Everything needs to cook down a lot, so use high heat. This is not a braise - the goal is to get the liquid out fairly quickly.

Our Menu

First Course: Fagiolo & Farro Soup with pancetta

Pre-soaked farro grains are cooked in pre-cooked, pureed fagiolo beans (beans, mirepoix, tomatoes, garlic, herbs).

This soup has a great, silky texture with a good bean flavor. I don’t know why we didn’t use cheaper, local pinto beans instead of expensive imported Italian beans, since they’re being puréed. It must be a Fancy Chef thing. It would have been interesting to reserve a few of the beans to see if their markings fade with cooking or remain. They really are beautiful when raw.

Second Course: Hand-made pasta. Nonna’s kerchiefs with mushroom ragout

Pasta squares, about 2” in diameter form a base for an earthy ragout made from an assortment of intensely flavored mushrooms.

We did not add any porcini powder to intensify the mushroom flavor. The pasta needs a very quick boil to remain al dente. We tried scraps, and kept them from sticking with a bit of extra virgin olive oil.

Third Course: Wild, line-caught fish

The fish turned out to be Branzino fillets, dredged in milk then polenta/A.P. flour/salt/pepper and sautéed. I find that I'm allergic to Branzino, but not enough that this prevents me from filleting about thirty pounds of the stuff. Mercifully, it does come pre-cleaned. The bones go into a cambro for stock and staff meal (I'm thinking French soupe de poissons for staff meal).

The fish will be served over pepperonata, a slow cooked mix of colored peppers, garlic, onion, bay leaf, salt, pepper and tomato. If I were home, I'd add some dried oregano, cook them in decent extra virgin olive oil until meltingly soft, then drizzle with a very high quality extra virgin olive oil at service. I'm not home. I do as told.

Cooking the fish is a very quick process as the fillets are very thin and will overcook in a heartbeat. Using breading slightly increases the cooking time, so you need to compensate, but it's all so quick that I never find out how much compensation was really required.

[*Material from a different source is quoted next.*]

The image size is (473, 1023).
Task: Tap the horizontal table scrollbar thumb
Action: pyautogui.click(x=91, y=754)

By using a good quantity of oil in the pan and keeping the pan in rapid motion as you add the fish, you can keep them from sticking (this applies even more if no breading is used).

The polenta needed to be ground down in a vita-mix to make it less crunchy. Why didn't we just cook it longer? A mystery. Big Man does not like or encourage questions.

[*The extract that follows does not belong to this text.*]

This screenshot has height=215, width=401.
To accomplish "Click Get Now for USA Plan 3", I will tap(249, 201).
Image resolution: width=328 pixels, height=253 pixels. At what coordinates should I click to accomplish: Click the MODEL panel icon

Fourth Course: Cruciferous vegetables

This is a carpaccio of thin-sliced kohlrabi, topped with watermelon radishes, coated with a vinaigrette. It’s garnished with fava & bull’s blood greens, Gorgonzola cheese and Maldon flake salt.

It's a beautiful presentation. Watermelon radishes are a great way to add interesting color to a plate, too. The cheese keeps this from going flat and adds umami.

Fifth Course: Almond tart

An almond tart with frangipane, cream cheese crust, and more cheese in the filling.

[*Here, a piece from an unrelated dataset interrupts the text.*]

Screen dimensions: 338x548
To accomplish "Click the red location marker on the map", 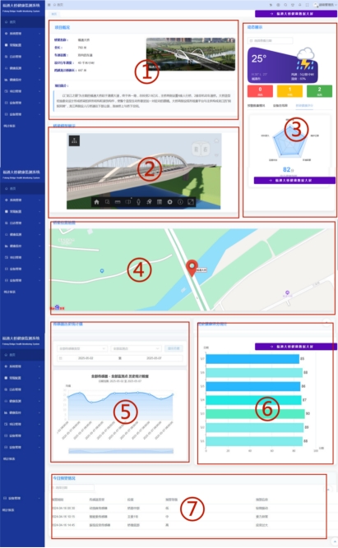I will (x=192, y=268).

The idea is something about very local. So, Big Man had to drive to Nevada City to get the cheese. Clover -Stornetta cream cheese isn’t local enough? This is kind of funny, considering that we ordered the Gorgonzola and the beans from Italy. I’m confused about consistency, but if this is the way Big Italian Chef does it, then this is the way it must be done. Doesn’t anyone grow heirloom beans around here, make blue cheese, etc. Could this have been sourced totally locally to avoid inconsistencies? Will this question get me in trouble? Well, that’s the price of curiosity.

Some notes on Big Man. He's the guy who actually runs the kitchen. He's not concerned with fairness, hazing, nasty remarks. He's above the law, Mr. Life or Death. He'll yell at you about sanitation as he strokes his beard. At this point, he hasn't yet decided who he detests the most. He's not, ahem, seemingly in the best of health. Yet he manages to see everything that happens in the kitchen, somehow.